* Prompt *
Go through the entries and copy every line that has the string "computer" in it.

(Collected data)

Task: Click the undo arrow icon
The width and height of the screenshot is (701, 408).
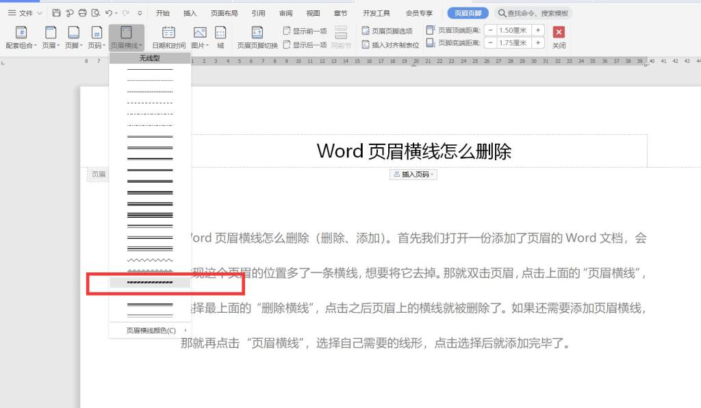Action: [109, 13]
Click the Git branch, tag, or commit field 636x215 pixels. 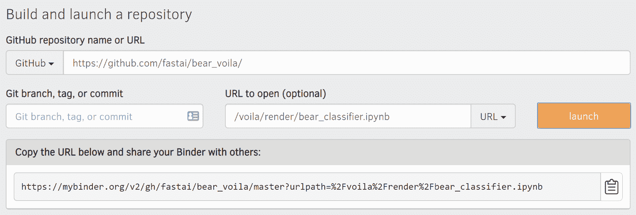(x=97, y=117)
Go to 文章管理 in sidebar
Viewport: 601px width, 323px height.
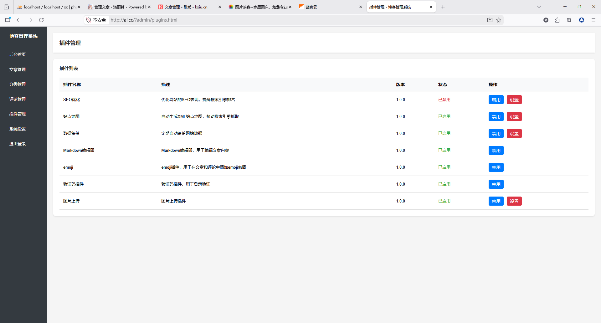click(18, 69)
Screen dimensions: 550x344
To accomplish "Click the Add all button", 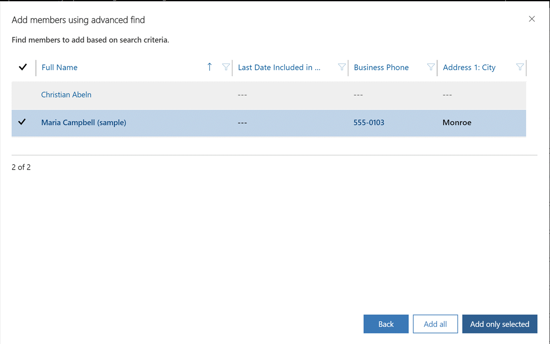I will click(435, 324).
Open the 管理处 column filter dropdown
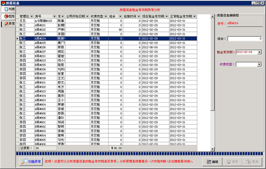 point(32,16)
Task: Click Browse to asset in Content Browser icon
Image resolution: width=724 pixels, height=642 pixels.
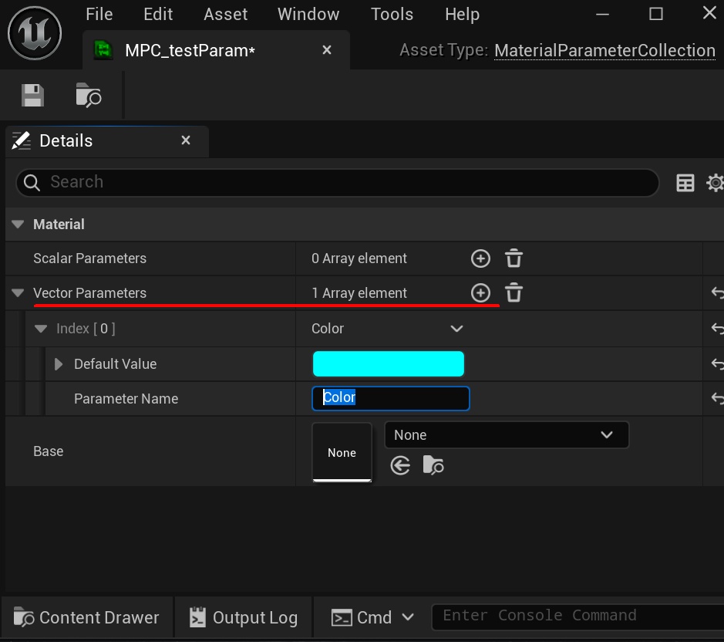Action: (89, 96)
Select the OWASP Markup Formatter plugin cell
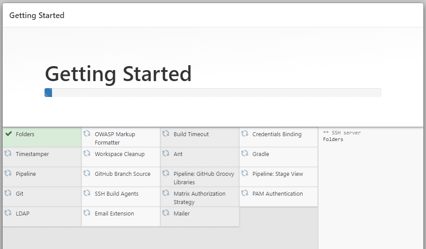Screen dimensions: 426x249 tap(121, 138)
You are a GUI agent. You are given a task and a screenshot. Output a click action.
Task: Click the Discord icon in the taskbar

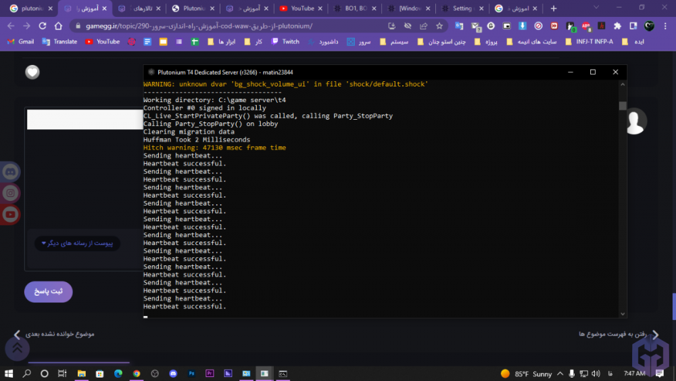173,373
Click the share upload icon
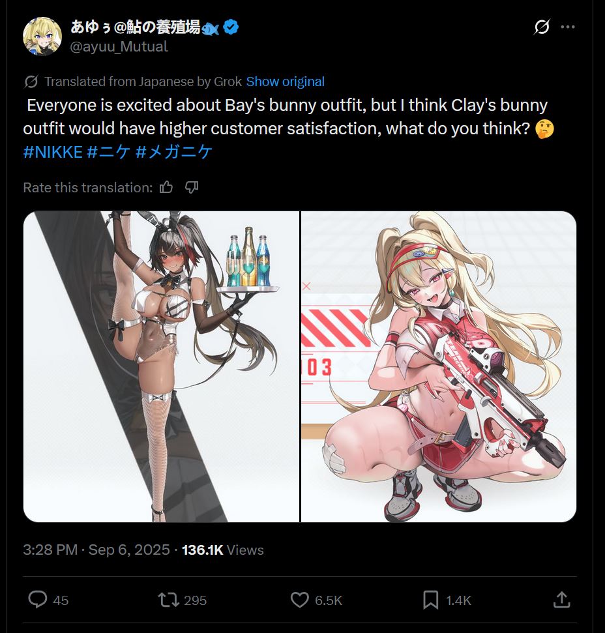The width and height of the screenshot is (605, 633). tap(561, 600)
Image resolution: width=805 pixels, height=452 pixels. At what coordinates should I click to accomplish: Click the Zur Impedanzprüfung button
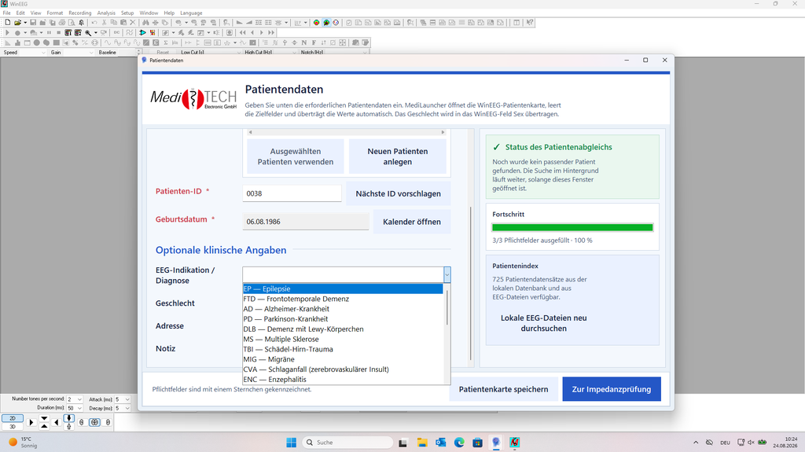pos(612,389)
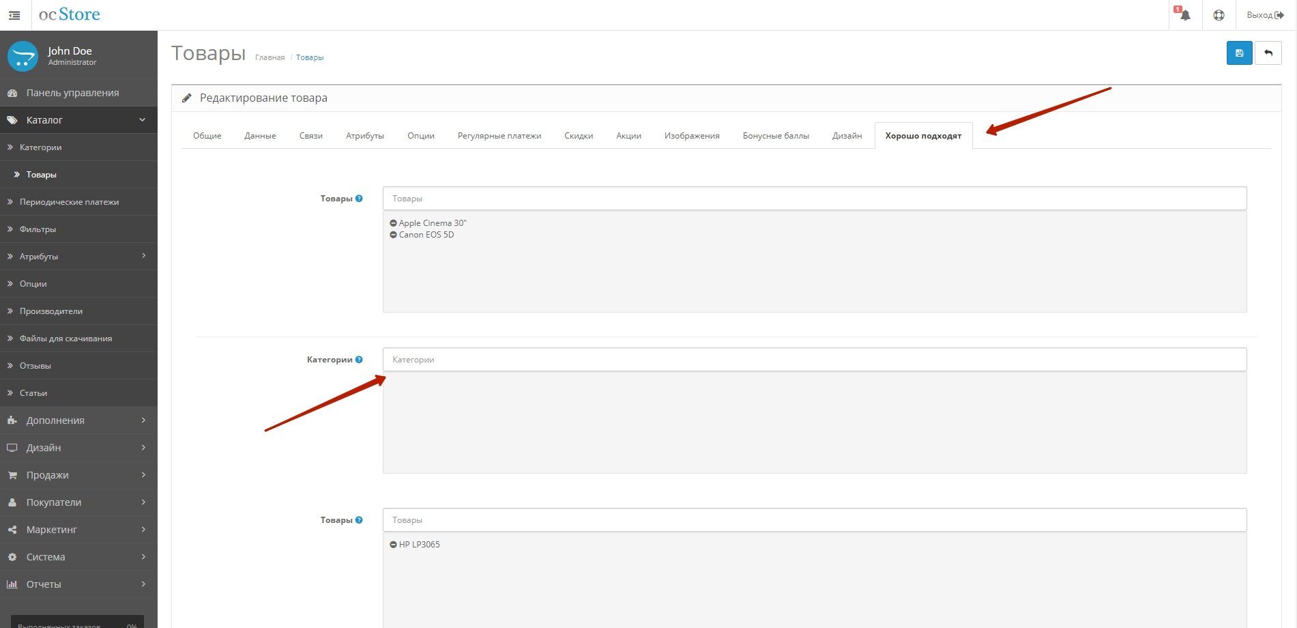Click the Выход logout link

point(1264,15)
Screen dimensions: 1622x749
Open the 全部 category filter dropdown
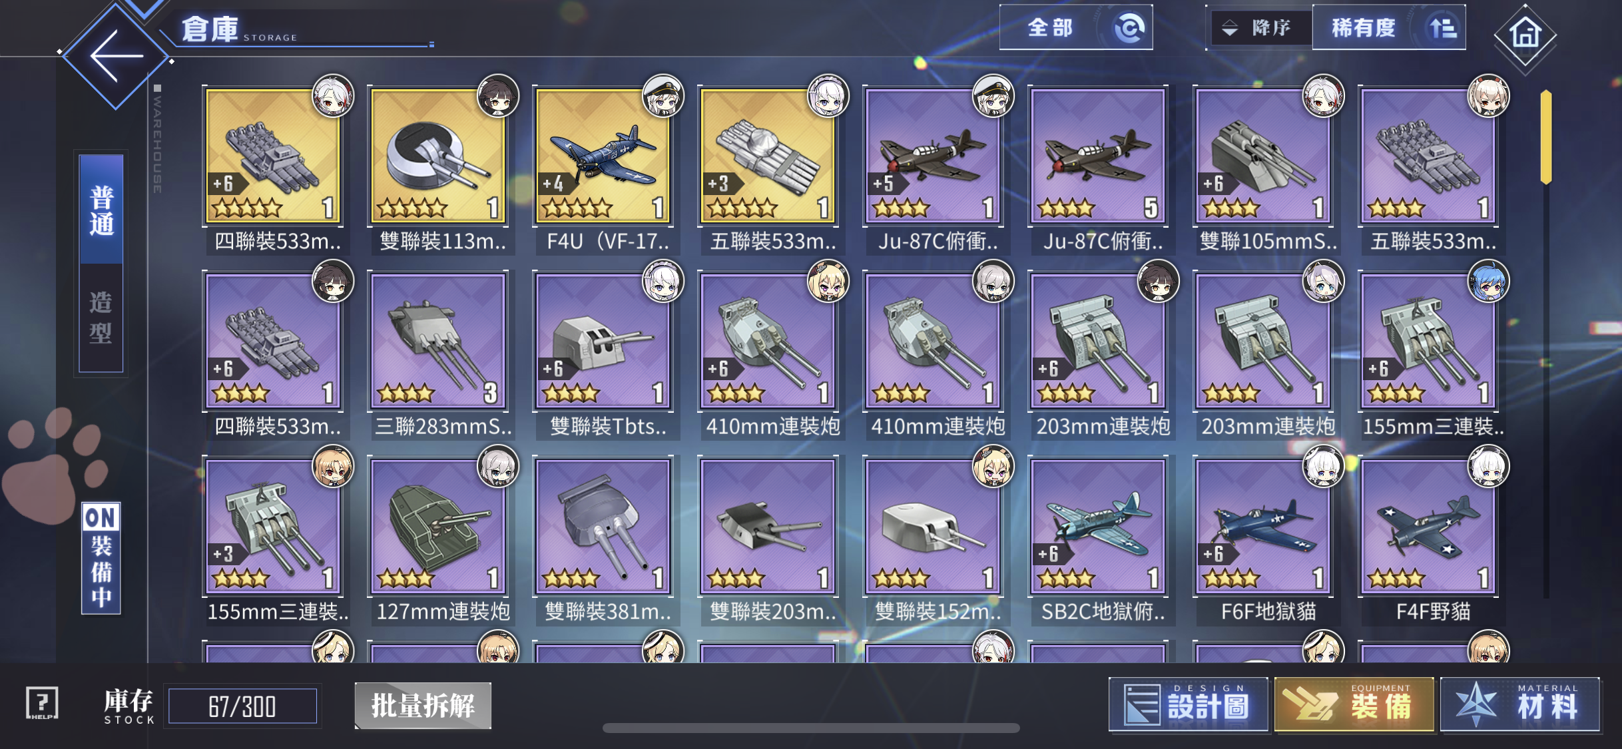(x=1076, y=28)
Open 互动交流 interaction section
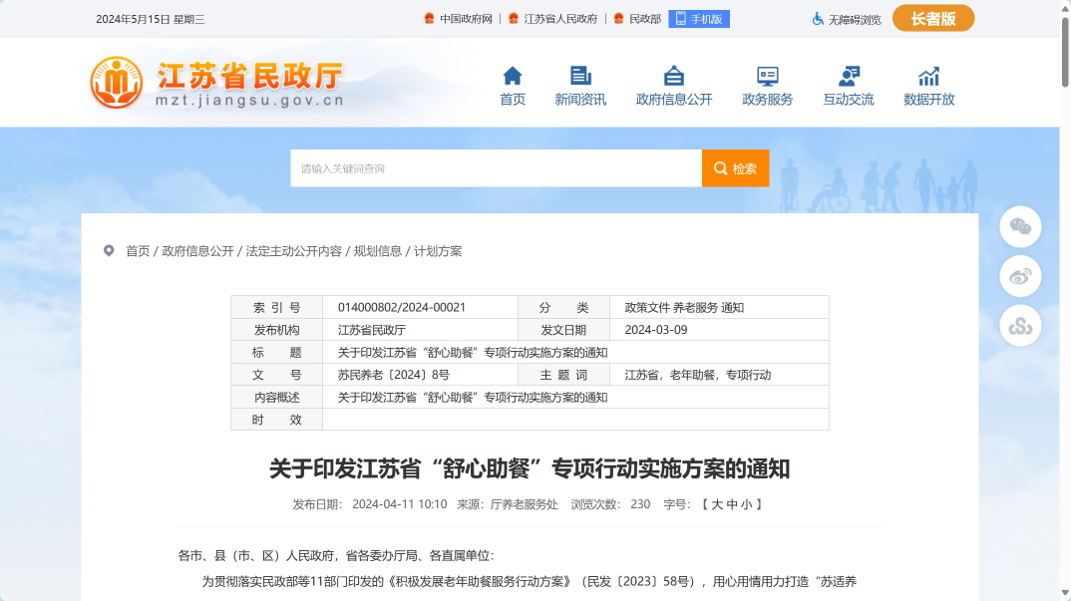The image size is (1071, 601). (x=848, y=87)
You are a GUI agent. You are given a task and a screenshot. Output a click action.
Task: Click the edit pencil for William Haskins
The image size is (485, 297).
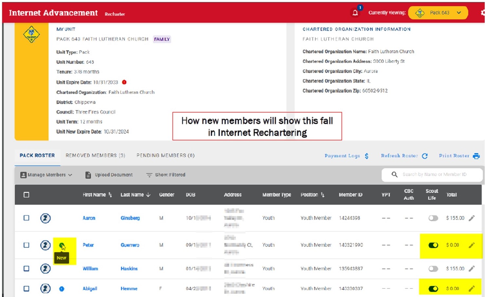point(472,269)
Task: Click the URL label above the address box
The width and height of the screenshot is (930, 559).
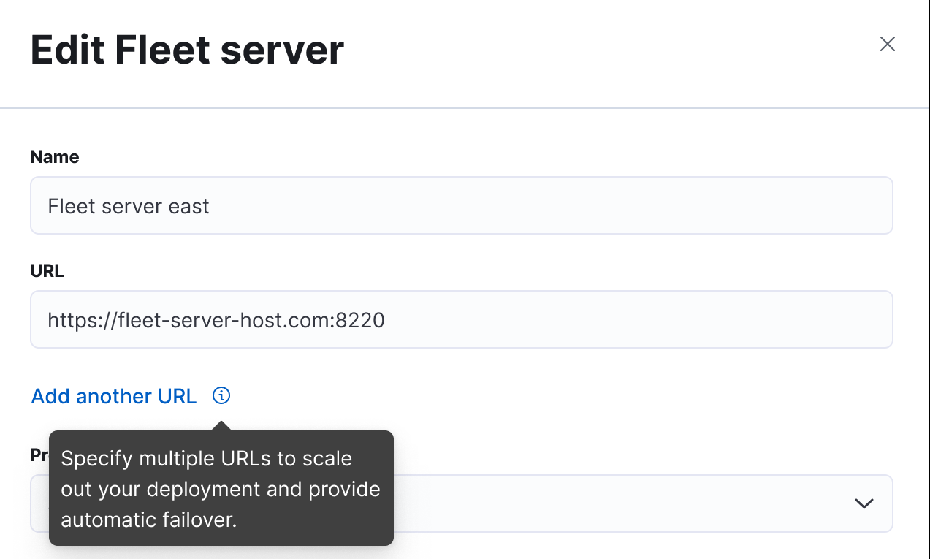Action: tap(46, 270)
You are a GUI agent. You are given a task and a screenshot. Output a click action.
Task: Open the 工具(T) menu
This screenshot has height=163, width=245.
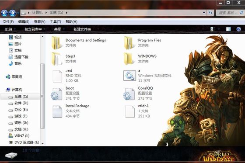pyautogui.click(x=55, y=21)
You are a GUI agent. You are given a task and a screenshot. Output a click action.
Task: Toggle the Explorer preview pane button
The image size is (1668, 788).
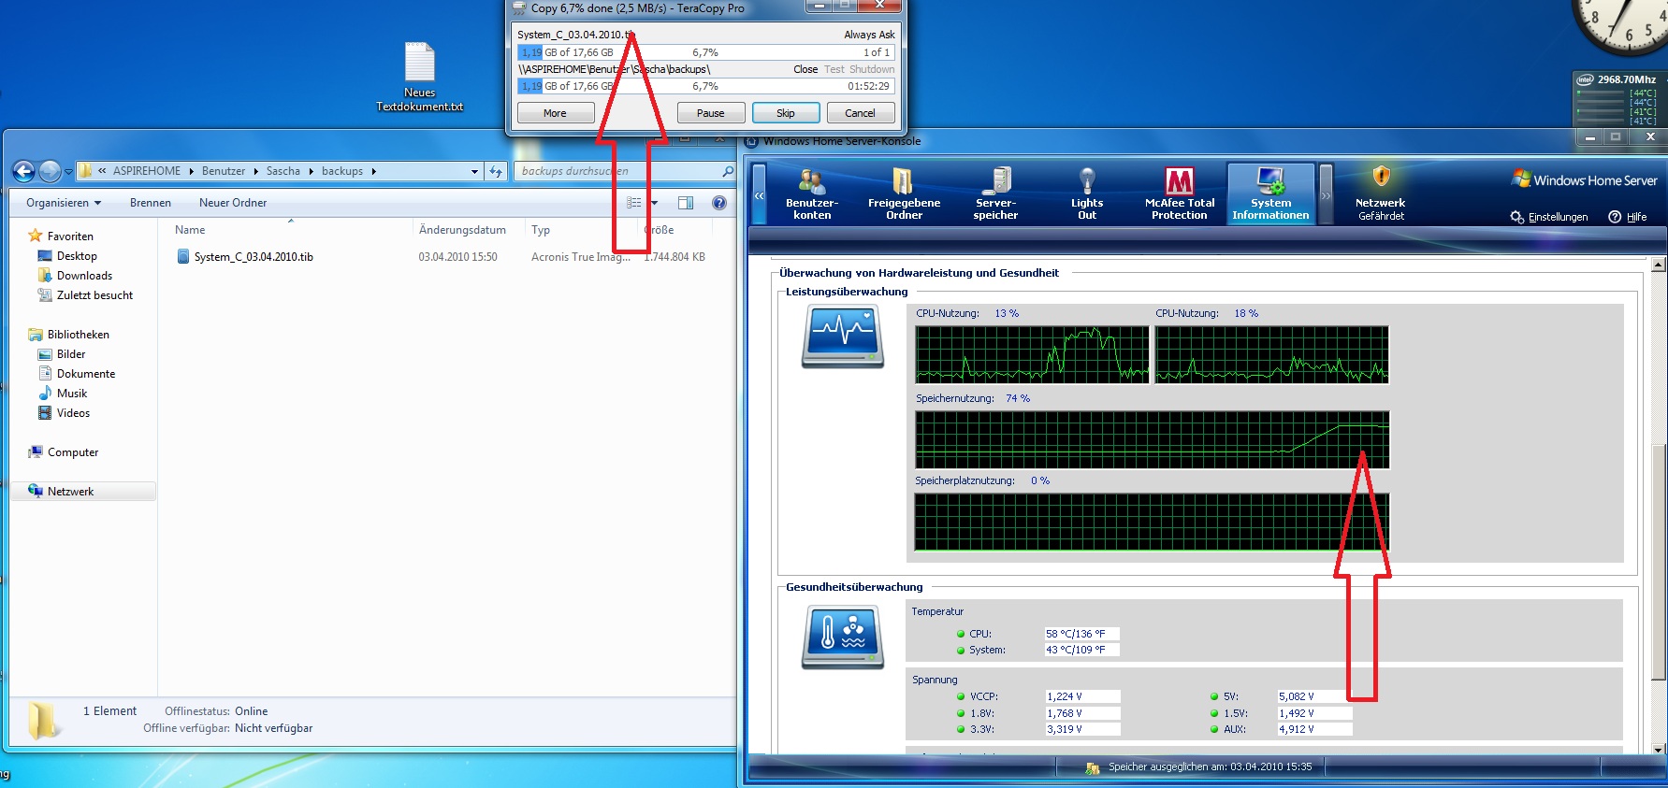pos(686,203)
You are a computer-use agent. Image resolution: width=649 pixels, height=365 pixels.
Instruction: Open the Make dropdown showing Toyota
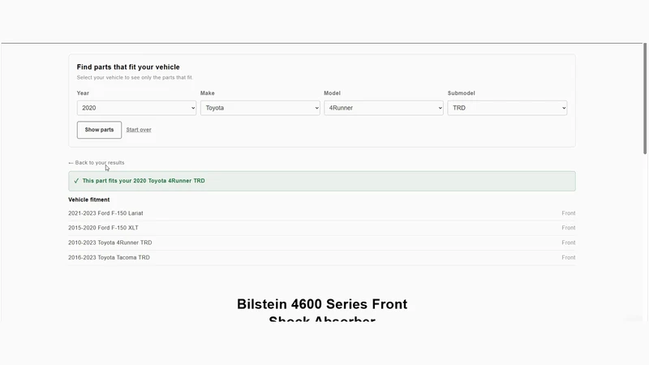[x=260, y=108]
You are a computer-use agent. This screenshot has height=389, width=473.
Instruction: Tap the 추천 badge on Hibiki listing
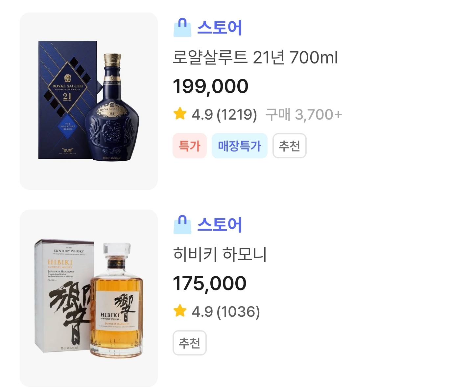pyautogui.click(x=189, y=343)
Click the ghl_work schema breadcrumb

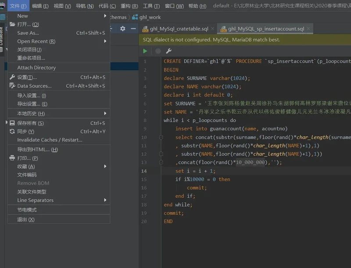[150, 17]
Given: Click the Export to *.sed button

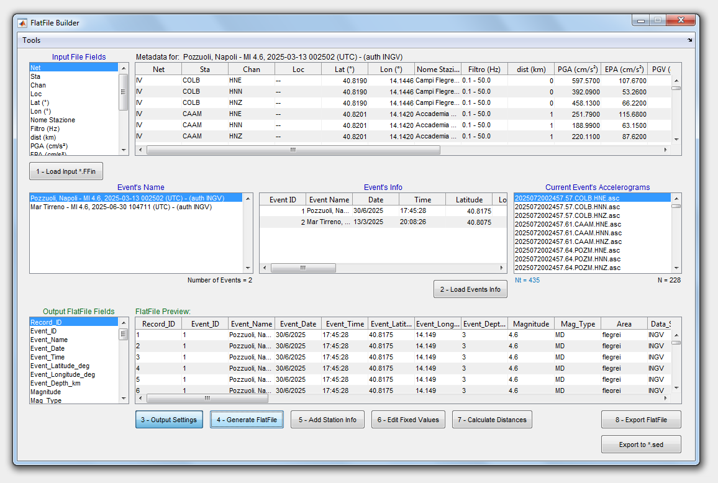Looking at the screenshot, I should pos(641,445).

* Completed task *
You are a computer-use agent. Image resolution: width=649 pixels, height=365 pixels.
You are a computer-use agent. This screenshot has height=389, width=473.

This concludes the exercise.